I groaned. His words further inflamed my already out of control senses, and it took only one more stroke along my cock, and another inside of me before I was pushed over the edge. I felt my testicles contract against my body, and the fluids within me reached the boiling point. I screamed Blair's name as I came, spurted onto his hand in long, hot pulses. He came right after me, I could feel his orgasm start as I completed mine. My muscles were still spasming, forcing him. Instead of screaming though, Blair groaned low in his throat, and shoved himself deep inside me. I could feel the liquid heat that bathed my insides, and tightened reflexively around him for a long moment. Then it was over, and he pulled out of me.

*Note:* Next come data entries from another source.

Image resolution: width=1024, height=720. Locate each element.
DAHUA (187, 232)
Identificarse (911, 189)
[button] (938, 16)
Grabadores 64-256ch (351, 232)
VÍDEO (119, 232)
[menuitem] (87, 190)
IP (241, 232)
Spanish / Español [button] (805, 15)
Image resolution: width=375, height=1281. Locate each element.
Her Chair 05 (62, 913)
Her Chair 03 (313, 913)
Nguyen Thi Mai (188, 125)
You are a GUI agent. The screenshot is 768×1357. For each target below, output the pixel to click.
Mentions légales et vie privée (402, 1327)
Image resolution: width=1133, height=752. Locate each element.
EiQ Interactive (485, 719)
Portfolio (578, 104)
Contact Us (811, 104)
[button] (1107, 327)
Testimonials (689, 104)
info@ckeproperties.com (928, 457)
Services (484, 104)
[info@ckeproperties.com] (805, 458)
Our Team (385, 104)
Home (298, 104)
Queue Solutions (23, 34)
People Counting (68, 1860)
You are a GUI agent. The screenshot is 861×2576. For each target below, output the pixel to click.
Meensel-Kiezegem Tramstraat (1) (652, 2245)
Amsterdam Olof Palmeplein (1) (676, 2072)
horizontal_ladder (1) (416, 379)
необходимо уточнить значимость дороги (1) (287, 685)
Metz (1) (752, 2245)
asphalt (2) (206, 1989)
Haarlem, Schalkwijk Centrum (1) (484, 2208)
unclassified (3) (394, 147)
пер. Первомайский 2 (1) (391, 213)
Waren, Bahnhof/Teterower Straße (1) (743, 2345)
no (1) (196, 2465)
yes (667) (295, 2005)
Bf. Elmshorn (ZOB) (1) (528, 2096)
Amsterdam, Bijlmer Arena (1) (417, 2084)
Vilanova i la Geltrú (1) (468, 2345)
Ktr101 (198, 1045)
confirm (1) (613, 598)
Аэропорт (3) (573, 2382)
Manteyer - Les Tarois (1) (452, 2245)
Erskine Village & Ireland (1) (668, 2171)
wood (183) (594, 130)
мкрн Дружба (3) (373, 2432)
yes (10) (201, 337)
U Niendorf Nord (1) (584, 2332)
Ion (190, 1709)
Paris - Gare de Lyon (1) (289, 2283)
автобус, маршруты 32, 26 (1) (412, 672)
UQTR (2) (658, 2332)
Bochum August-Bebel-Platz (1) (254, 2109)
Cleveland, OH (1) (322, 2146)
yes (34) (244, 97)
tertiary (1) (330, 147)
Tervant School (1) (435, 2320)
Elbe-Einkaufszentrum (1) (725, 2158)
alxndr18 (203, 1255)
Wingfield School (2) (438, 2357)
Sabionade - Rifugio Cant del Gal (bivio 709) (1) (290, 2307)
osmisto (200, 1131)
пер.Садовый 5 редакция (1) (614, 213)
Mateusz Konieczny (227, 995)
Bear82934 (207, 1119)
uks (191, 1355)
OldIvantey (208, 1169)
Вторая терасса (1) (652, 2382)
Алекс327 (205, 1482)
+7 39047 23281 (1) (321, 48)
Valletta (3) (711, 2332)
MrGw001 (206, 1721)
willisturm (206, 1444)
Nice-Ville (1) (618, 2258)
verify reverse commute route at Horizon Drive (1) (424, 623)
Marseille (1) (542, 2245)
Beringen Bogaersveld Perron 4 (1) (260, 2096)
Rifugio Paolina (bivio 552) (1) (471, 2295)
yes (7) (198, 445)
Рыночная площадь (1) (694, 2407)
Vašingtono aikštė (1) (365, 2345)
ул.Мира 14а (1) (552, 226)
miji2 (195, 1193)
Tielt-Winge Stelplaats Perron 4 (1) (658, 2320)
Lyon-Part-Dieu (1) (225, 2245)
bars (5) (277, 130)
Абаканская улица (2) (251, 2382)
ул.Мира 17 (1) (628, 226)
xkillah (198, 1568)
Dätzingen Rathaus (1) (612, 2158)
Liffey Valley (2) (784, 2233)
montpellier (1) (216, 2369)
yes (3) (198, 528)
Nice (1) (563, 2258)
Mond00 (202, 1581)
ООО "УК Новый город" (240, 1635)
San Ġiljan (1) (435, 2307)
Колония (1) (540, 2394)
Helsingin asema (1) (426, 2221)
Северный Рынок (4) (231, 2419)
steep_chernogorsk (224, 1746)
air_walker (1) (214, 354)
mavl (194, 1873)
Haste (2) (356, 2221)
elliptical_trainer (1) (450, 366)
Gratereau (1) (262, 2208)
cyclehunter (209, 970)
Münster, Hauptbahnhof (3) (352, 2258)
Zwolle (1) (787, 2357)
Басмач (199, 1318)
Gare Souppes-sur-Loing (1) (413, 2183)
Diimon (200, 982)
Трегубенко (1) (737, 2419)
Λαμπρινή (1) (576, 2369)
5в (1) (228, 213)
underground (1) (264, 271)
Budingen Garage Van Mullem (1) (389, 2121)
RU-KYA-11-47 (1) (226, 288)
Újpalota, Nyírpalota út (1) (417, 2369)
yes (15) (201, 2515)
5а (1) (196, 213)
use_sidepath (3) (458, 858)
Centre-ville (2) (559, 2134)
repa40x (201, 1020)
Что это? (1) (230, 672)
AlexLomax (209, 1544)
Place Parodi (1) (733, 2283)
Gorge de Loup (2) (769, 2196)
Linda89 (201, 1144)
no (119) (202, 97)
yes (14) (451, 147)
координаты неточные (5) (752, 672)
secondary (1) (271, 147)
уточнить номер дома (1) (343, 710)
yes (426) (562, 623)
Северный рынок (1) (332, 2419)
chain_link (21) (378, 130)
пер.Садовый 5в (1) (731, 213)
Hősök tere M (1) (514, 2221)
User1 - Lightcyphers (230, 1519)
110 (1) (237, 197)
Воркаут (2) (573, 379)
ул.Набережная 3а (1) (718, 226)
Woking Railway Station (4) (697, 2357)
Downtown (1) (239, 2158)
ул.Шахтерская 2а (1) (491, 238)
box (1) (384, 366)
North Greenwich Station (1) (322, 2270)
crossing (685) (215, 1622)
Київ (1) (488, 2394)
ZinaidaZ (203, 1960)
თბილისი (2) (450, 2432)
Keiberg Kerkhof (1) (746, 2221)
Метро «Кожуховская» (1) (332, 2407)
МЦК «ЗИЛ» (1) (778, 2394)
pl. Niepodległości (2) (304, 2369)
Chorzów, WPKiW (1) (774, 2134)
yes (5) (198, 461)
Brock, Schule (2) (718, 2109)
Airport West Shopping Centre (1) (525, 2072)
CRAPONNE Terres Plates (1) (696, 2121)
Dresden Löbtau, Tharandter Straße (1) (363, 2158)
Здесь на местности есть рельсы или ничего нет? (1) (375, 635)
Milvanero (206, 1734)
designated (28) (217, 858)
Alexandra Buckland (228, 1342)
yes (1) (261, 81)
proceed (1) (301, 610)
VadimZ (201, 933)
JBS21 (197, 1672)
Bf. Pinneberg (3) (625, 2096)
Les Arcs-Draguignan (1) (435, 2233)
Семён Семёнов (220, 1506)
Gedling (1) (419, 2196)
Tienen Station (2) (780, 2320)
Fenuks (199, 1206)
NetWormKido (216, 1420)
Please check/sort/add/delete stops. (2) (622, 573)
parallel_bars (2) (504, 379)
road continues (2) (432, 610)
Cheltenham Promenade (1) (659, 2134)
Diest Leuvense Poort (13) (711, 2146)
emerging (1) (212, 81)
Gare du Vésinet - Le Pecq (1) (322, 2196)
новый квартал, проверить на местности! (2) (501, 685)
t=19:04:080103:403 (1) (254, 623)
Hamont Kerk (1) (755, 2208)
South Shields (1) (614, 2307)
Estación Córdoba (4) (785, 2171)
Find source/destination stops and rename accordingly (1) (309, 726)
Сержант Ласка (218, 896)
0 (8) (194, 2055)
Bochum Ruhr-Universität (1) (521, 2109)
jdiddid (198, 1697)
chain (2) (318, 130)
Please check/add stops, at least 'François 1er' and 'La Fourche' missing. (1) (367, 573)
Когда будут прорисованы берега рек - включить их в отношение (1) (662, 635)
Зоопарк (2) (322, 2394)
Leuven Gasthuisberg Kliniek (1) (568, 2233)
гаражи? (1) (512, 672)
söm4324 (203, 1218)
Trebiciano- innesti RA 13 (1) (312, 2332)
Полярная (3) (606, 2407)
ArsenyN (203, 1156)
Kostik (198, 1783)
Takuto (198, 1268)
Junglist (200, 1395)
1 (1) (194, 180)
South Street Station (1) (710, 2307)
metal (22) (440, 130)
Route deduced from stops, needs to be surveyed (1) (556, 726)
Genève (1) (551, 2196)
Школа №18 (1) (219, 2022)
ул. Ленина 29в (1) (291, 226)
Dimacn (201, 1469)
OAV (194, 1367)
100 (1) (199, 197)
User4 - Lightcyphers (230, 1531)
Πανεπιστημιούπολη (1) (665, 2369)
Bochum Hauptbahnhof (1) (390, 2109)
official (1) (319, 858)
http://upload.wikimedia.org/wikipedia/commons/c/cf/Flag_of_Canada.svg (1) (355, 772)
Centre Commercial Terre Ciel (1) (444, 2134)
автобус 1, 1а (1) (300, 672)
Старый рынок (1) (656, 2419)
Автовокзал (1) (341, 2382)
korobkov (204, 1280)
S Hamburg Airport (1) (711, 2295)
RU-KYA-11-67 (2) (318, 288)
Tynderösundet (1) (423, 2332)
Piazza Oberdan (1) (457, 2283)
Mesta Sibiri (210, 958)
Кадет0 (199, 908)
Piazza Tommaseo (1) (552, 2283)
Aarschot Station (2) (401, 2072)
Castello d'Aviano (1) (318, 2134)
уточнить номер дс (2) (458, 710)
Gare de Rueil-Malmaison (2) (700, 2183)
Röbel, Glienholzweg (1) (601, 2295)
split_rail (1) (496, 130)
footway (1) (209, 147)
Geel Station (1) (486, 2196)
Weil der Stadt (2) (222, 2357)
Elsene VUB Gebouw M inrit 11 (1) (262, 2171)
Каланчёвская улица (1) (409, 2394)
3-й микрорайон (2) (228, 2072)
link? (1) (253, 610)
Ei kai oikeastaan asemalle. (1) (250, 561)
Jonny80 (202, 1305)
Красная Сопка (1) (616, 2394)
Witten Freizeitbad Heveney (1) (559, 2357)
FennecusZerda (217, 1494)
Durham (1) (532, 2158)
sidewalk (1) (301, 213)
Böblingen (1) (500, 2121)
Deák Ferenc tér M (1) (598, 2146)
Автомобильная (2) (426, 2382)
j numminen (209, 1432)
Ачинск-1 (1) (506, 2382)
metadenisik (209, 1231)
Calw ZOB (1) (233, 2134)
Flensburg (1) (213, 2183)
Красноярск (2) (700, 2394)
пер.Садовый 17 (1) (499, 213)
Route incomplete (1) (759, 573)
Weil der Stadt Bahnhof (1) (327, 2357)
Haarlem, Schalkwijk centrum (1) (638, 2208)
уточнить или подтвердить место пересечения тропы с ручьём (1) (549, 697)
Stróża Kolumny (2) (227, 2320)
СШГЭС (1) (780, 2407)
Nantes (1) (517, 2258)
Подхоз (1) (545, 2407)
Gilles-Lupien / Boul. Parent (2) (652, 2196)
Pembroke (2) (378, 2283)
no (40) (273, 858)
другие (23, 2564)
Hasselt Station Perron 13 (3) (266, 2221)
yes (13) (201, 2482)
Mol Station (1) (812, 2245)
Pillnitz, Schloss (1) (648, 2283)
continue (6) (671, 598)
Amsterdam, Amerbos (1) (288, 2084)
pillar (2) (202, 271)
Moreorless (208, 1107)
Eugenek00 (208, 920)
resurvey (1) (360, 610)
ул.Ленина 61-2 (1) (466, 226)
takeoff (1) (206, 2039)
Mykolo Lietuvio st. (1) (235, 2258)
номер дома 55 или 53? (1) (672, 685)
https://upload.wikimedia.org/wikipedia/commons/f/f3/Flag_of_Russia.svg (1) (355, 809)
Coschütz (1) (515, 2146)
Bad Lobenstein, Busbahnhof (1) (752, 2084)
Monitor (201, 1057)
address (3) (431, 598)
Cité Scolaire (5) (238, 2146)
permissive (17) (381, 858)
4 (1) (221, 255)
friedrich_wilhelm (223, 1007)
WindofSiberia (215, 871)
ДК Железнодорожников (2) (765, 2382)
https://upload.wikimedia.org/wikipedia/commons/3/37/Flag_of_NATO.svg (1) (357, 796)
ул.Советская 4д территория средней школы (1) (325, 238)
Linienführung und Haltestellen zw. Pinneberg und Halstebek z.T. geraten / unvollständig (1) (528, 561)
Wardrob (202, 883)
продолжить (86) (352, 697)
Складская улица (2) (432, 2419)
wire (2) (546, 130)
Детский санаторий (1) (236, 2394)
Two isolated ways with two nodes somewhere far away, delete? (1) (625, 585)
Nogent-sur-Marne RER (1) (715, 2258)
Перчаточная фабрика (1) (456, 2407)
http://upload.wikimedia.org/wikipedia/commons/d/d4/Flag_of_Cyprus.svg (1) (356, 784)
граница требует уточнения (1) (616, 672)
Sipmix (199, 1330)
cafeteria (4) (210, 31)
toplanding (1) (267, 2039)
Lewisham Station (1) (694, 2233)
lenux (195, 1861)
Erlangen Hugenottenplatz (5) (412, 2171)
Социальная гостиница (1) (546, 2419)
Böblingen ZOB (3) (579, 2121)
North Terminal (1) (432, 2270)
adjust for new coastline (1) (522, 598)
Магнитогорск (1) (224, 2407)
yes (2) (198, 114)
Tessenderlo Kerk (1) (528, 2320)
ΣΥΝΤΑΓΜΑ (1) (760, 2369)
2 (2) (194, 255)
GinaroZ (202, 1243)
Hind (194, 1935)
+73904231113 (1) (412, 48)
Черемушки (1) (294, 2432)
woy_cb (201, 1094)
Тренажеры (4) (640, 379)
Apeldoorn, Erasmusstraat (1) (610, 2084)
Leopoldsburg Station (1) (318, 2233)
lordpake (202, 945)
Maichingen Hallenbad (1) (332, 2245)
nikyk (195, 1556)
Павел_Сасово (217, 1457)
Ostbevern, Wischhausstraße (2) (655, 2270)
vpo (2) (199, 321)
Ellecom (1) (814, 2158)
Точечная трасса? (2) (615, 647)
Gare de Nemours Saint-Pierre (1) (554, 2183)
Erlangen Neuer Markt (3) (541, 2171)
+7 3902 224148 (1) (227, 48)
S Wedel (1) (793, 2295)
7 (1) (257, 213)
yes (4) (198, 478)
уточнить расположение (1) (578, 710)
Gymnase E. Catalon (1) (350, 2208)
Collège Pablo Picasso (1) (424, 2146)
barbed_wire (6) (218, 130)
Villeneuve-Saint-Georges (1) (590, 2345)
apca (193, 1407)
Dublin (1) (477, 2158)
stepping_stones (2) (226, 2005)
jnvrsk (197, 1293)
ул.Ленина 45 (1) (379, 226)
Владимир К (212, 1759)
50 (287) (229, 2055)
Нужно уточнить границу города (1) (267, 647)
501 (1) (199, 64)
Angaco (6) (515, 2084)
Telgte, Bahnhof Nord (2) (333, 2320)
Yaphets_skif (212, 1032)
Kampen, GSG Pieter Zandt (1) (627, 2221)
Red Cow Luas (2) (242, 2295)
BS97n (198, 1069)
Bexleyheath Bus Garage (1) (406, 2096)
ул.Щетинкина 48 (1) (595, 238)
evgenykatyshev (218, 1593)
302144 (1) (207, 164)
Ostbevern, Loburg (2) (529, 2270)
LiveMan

I rolled over and gathered him into my arms, stroked his hair. I love his hair. I love everything about him. I love *him*, and I told him so, whispered it over and over.
After a few minutes of cuddling, Blair moved up against me, and kissed me, a very gentle kiss. "You're good at taking care of the blues, man."
I smiled. "I try," I said. "Part of the Blessed Protector service, Chief. Mental health as well as physical."
Blair groaned. "Bad humor? On a *Monday*?"
"A rainy one, no less," I agreed. "But still--bad humor's better than no humor, don't you think?"
"I suppose."
I stroked his hair. "Want to tell me what sparked all of this? It's not like you to get depressed for no reason."
"That's just it, man, there was no reason. I just sat there for a while, watching the rain...and all of a sudden, *boom*! Bad mood."
"Mmm. Well, since it led to great love-making, I suppose a blue mood can't be *all* bad... Still." I turned his face upward to fully face mine. "Just to be on the safe side, shall we go upstairs and repeat the exercise one more time, to be sure it's gone?"
He smiled at me, and I felt my heart flop over. "Sounds like a plan, man."
We got off the couch, gathered our tossed clothing, and headed for the bedroom.